**Source passage**
·····

Fluor Corporation v. Dongil Song
Claim Number: FA0112000102757
The Complainant is Kevin W Bixby and Fluor Corporation, Aliso Viejo, CA (“Complainant”) represented by Roger Geery. The Respondent is Dongil Song, Gwangju, KOREA (“Respondent”).
The domain name at issue is <fluor.biz>, registered with RGNames.
The undersigned certifies that he has acted independently and impartially and to the best of his knowledge, has no known conflict in serving as Panelist in this proceeding.
The Honorable Charles K. McCotter, Jr. (Ret.) as Panelist.
Complainant has standing to file a Start-up Trademark Opposition Policy (“STOP”) Complaint, as it timely filed the required Intellectual Property (IP) Claim Form with the Registry Operator, NeuLevel. As an IP Claimant, Complainant timely noted its intent to file a STOP Complaint against Respondent with the Registry Operator, NeuLevel and with the National Arbitration Forum (the “Forum”).
Complainant submitted a Complaint to the Forum electronically on December 7, 2001; the Forum received a hard copy of the Complaint on .
On December 18, 2001, a Notification of Complaint and Commencement of Administrative Proceeding (the “Commencement Notification”), setting a deadline of January 7, 2002 by which Respondent could file a Response to the Complaint, was transmitted to Respondent in compliance with paragraph 2(a) of the Rules for the Start-up Trademark Opposition Policy (the “STOP Rules”).

·····

**Data shown**
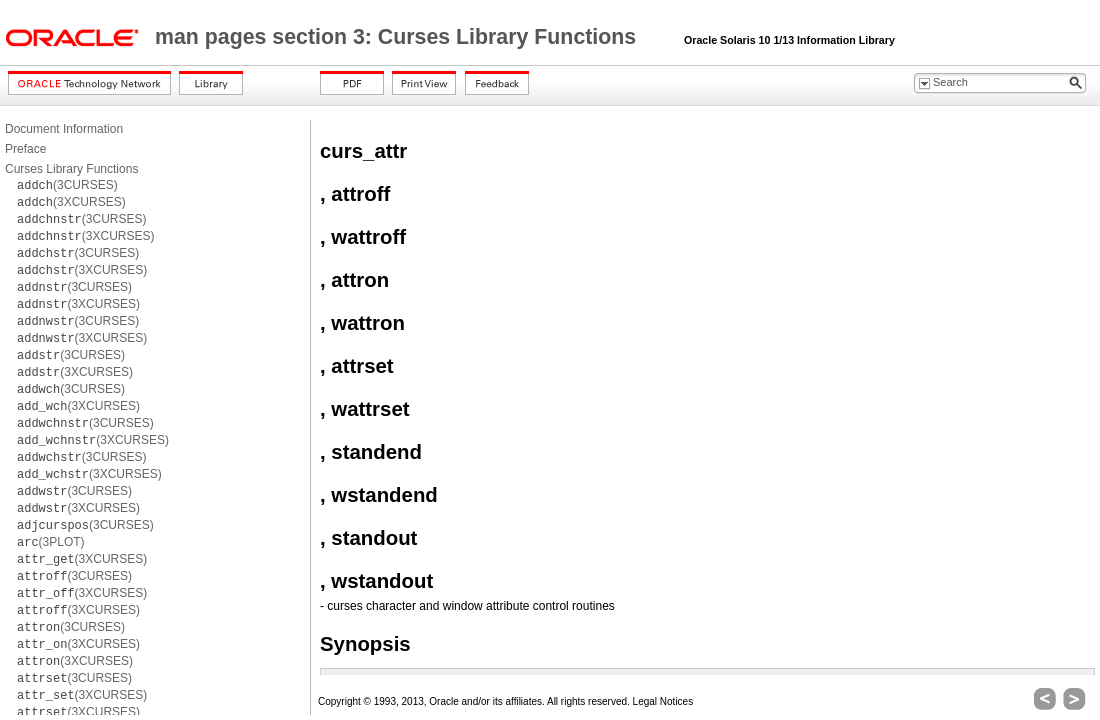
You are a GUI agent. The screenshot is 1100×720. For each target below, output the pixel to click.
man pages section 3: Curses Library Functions (398, 37)
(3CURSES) (67, 185)
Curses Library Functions (71, 169)
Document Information (64, 129)
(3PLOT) (51, 542)
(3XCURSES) (71, 202)
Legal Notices (663, 701)
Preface (25, 149)
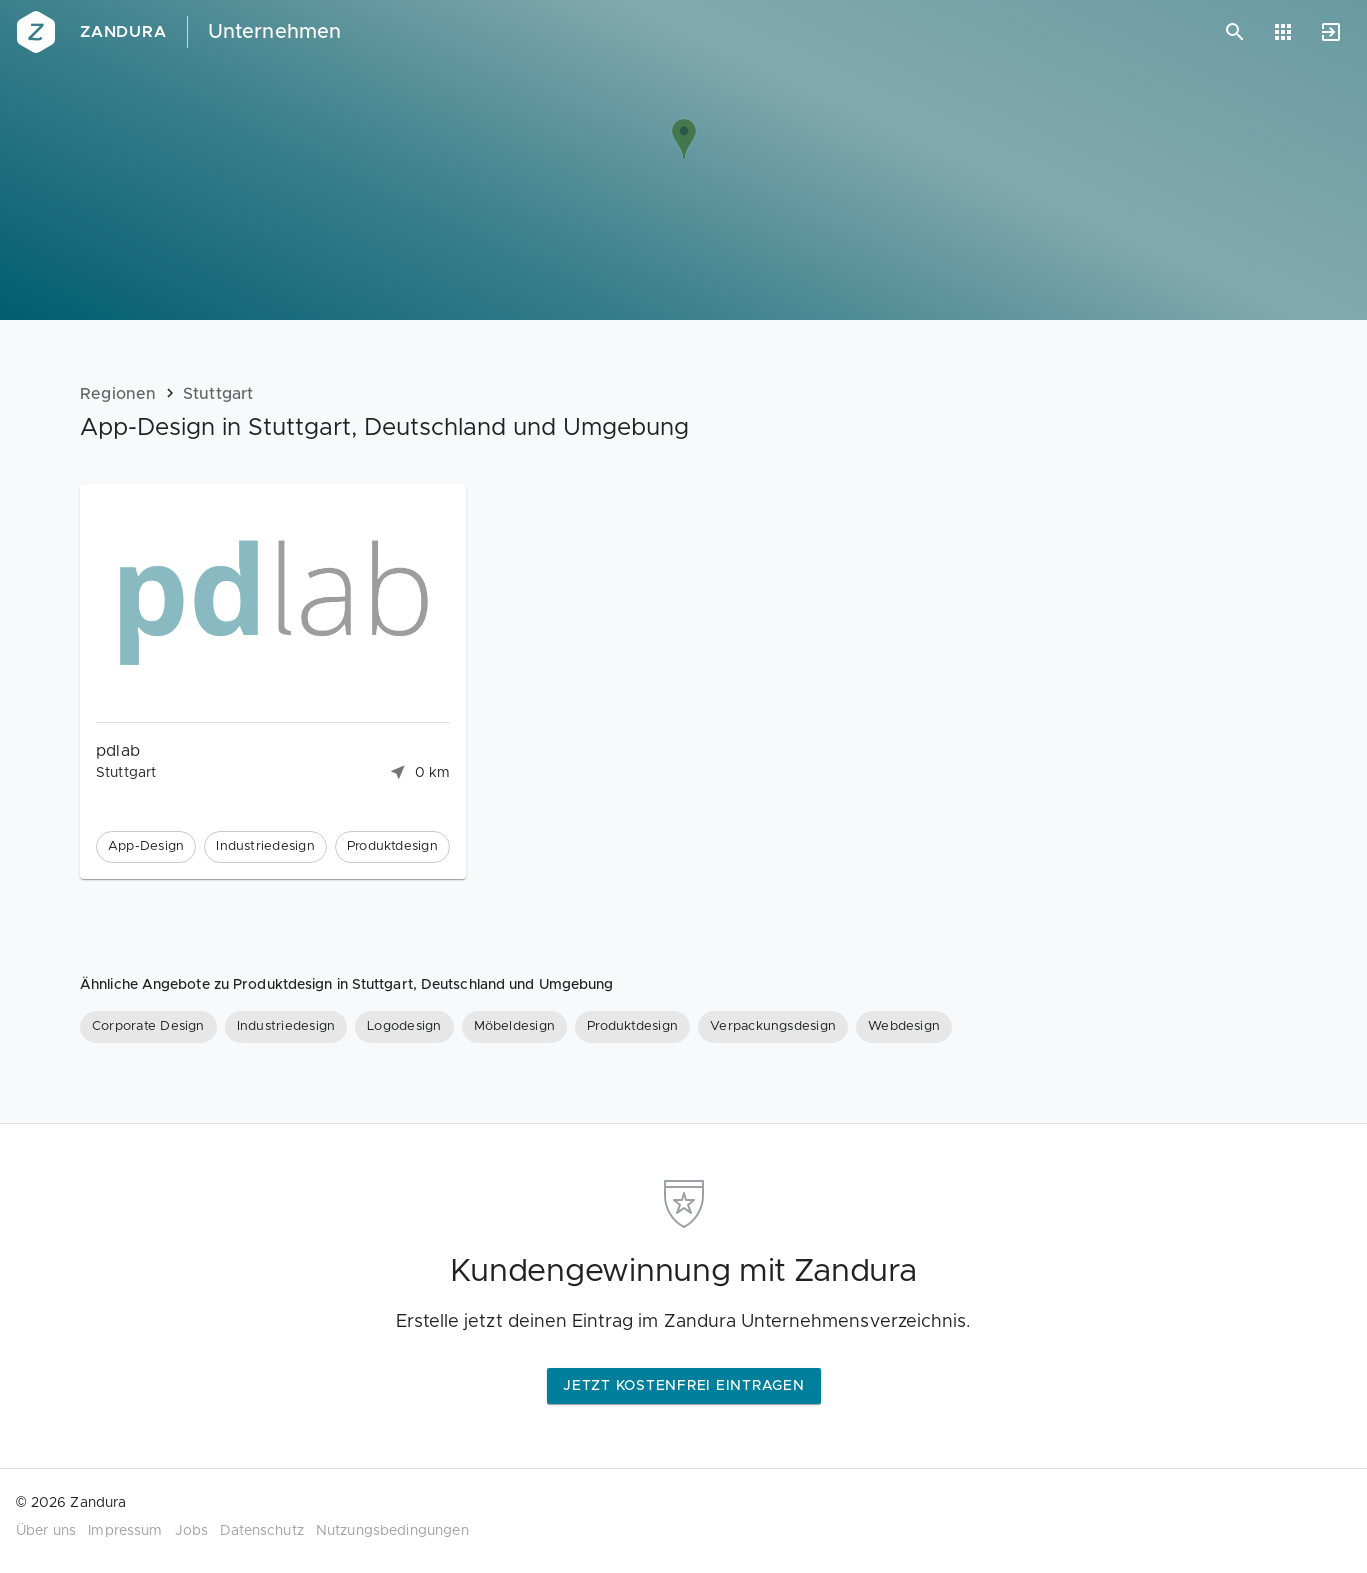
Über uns (46, 1531)
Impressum (125, 1531)
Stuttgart (218, 394)
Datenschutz (262, 1531)
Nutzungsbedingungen (392, 1531)
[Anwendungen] (1283, 32)
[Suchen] (1235, 32)
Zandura (123, 32)
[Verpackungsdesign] (773, 1027)
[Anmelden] (1331, 32)
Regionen (118, 394)
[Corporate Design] (148, 1027)
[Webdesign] (904, 1027)
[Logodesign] (404, 1027)
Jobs (192, 1531)
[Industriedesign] (286, 1027)
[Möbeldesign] (515, 1027)
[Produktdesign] (632, 1027)
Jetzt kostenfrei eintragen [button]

·····

**Required actions**
1. In the domain dispute decision, which domain name is at issue and with whom is it registered?
2. Continue the domain dispute decision from the point where it stops.

**The replies**
1. <fluor.biz>, registered with RGNames.

2.
Having received no Response from Respondent, using the same contact details and methods as were used for the Commencement Notification, the Forum transmitted to the parties a Notification of Respondent Default.
On January 25, 2002, pursuant to STOP Rule 6(b), the Forum appointed The Honorable Charles K. McCotter, Jr. (Ret.) as Panelist.
Having reviewed the communications records, the Administrative Panel (the “Panel”) finds that the Forum has discharged its responsibility under Paragraph 2(a) of the STOP Rules. Therefore, the Panel may issue its Decision based on the documents submitted and in accordance with the STOP Policy, STOP Rules, the Forum’s STOP Supplemental Rules and any rules and principles of law that the Panel deems applicable, without the benefit of any Response from Respondent.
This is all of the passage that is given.